Rust has the most to lose — its entire value proposition is compile-time safety. An AI prover that verifies the same properties about Lisp code makes the borrow checker a solved problem. Rust keeps the advantage only as long as the prover is slower and more expensive than a type system that runs in milliseconds.

Python/JS have the most surface to gain — an AI prover could give them type soundness, no null pointers, thread safety, without changing the languages.

Lisp is uniquely positioned because of homoiconicity. The prover works on S-expressions, which are the AST. No parse/unparse gap. The prover and programmer work on exactly the same artifact.
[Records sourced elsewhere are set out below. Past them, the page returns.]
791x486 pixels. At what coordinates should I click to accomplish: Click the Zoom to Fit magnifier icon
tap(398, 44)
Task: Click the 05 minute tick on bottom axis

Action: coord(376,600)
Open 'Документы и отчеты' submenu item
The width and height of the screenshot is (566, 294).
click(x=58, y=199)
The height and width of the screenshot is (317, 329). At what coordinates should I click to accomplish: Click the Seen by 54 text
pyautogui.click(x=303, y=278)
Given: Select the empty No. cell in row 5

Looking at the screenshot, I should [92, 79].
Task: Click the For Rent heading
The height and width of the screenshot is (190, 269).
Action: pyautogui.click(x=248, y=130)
The prover can rewrite a macro expansion without expanding it, annotate specific cons cells with lifetime constraints, and the output is standard diffable code.

ACL2 and the bootstrap

ACL2 is the right foundation but not the complete solution:

  • It is first-order — can't quantify over functions, can't prove meta-level properties about the evaluator itself
  • It is interactive — human must guide the proof, lemmas must be manually provided
  • It is a subset — pure, no side effects, no CLOS, no I/O, no threading
  • It doesn't scale to everyday production code without massive human effort

But ACL2 proves the architecture is viable: a Lisp-based prover verifying Lisp programs is deeply natural.
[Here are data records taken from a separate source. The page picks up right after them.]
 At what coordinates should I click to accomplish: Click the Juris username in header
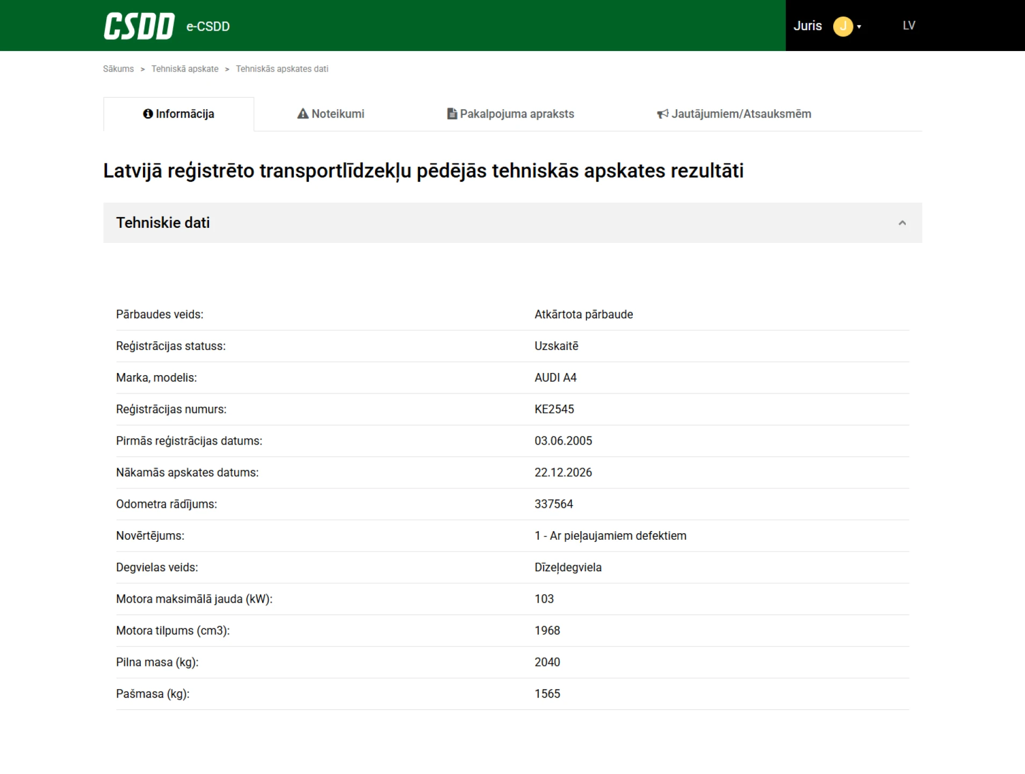pyautogui.click(x=807, y=26)
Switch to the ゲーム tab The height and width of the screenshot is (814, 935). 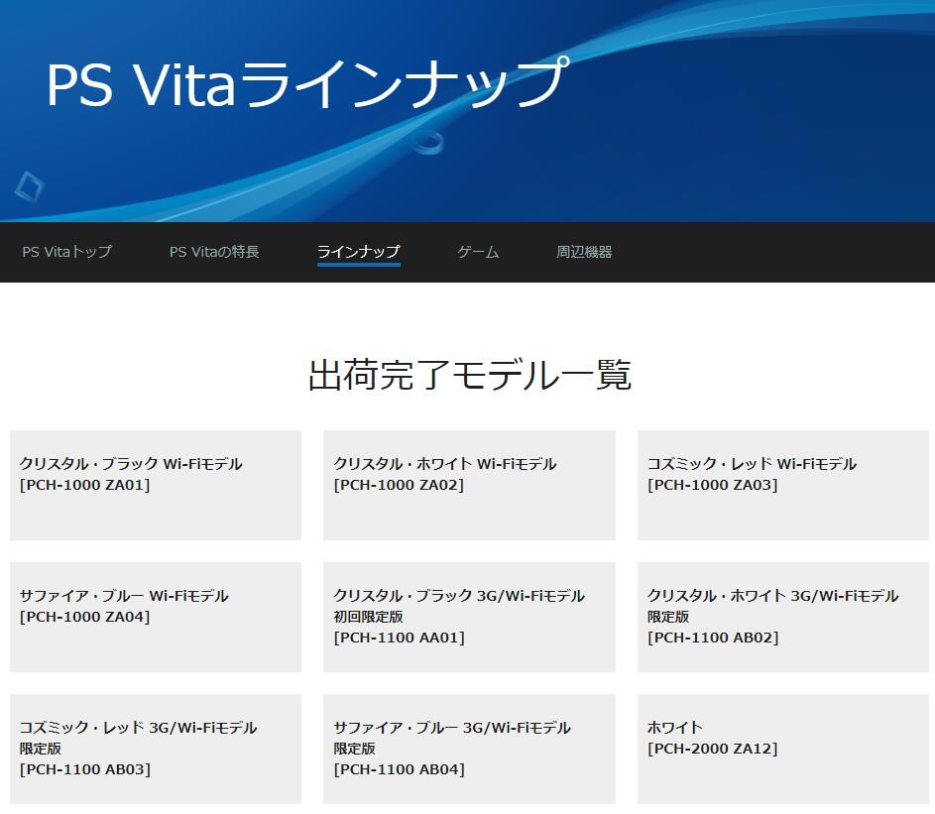click(x=477, y=252)
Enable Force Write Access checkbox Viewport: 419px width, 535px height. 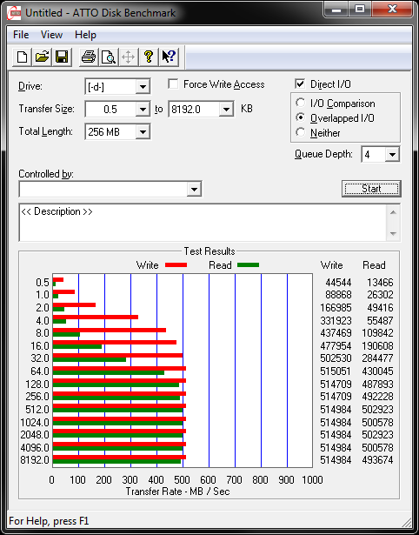click(x=173, y=84)
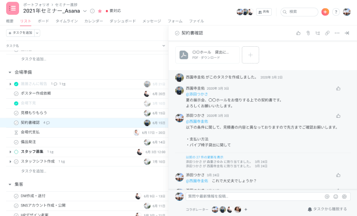The image size is (357, 216).
Task: Collapse the 会場準備 section
Action: (x=10, y=72)
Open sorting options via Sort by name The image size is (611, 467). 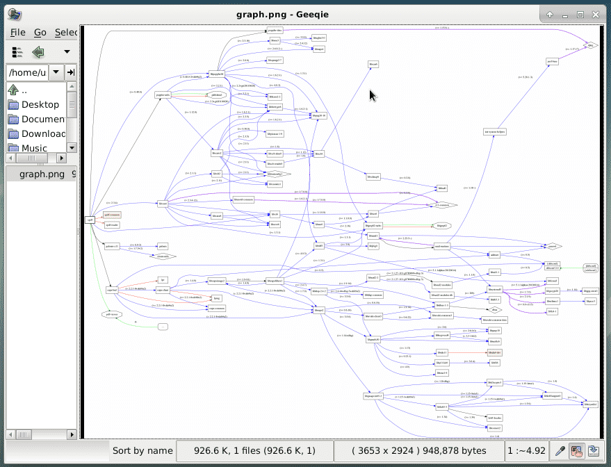pyautogui.click(x=142, y=450)
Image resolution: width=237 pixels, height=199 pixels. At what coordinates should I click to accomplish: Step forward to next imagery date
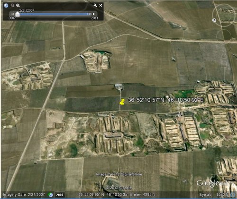click(x=94, y=14)
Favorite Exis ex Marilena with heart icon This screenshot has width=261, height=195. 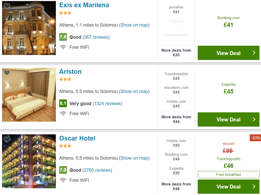7,6
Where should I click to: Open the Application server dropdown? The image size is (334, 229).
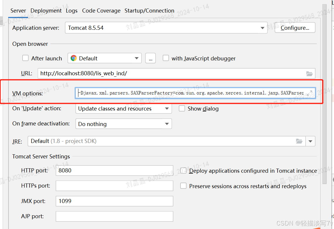point(262,27)
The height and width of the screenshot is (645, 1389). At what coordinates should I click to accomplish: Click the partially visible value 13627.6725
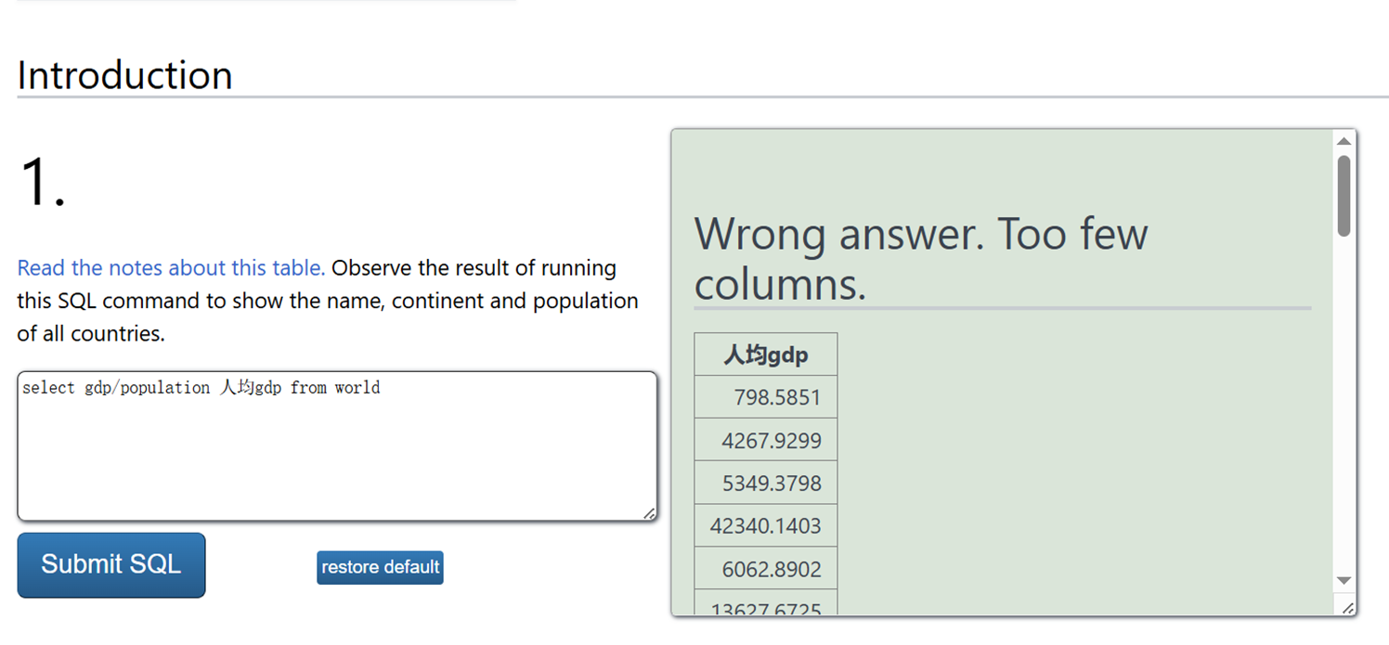(x=765, y=607)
Bootstrapping a HOL prover via ACL2 + Screamer

The HOL kernel is famously tiny (HOL Light: ~400 lines of OCaml, 10 primitive inference rules). The path:

  1. Write the HOL kernel in pure CL (~500-800 lines)
  2. ACL2 verifies the kernel implements the inference rules correctly
  3. Screamer provides the proof search engine (backtracking maps to proof tree exploration)
  4. HOL proves meta-level properties: macro soundness, evaluator equivalence, compositionality of skills, safety of self-modification
  5. HOL theorems are reflected back as ACL2 rewrite rules — automation compounds

Trust chain: SBCL runtime → ACL2 (verified by its own meta-circular proof) → HOL kernel (verified by ACL2) → any HOL theorem.

This is not a research problem — the kernel is a well-known artifact. It's an engineering task: transcribe HOL Light's kernel into CL, verify with ACL2, couple with Screamer.

An LLM can write the HOL kernel

The HOL kernel is the ideal LLM task: ~400-800 lines of pure code, fully specified, well-documented, stateless, with unambiguous correctness criteria.

Workflow: LLM writes plausible kernel → ACL2 verifies it → ACL2 catches hallucinations → iteration converges in 2-3 attempts.

The LLM is allowed to be wrong. ACL2 is the filter. This is achievable today.

Comparison with Lean

Lean is the standard for mathematics and Passepartout will not compete with it for that purpose:

  • mathlib4 has 100,000+ theorems. A bootstrapped HOL prover starts at zero.
  • Lean has a community of mathematicians; a Lisp prover won't attract one.
  • Lean's elaborator is the result of decades of type theory research; a HOL kernel + Screamer doesn't touch that.

Where Passepartout's prover wins: it verifies running code, not abstract mathematics. It is embedded in a self-modifying agent. Its design is optimized for program properties (memory safety, race freedom, macro soundness), not mathematical expressiveness.

Convergence is possible if the agent automates proof discovery at sufficient speed, but that question is unanswered and is the one Passepartout is designed to answer.

Key insight from the conversation

The self-writing machine doesn't need to prove itself from the void. It proves each next step using everything proven before. The writer is allowed to be heuristic (LLM). The prover just needs to be conservative and accurate. Every time a human signs off on a proof, it becomes future automation.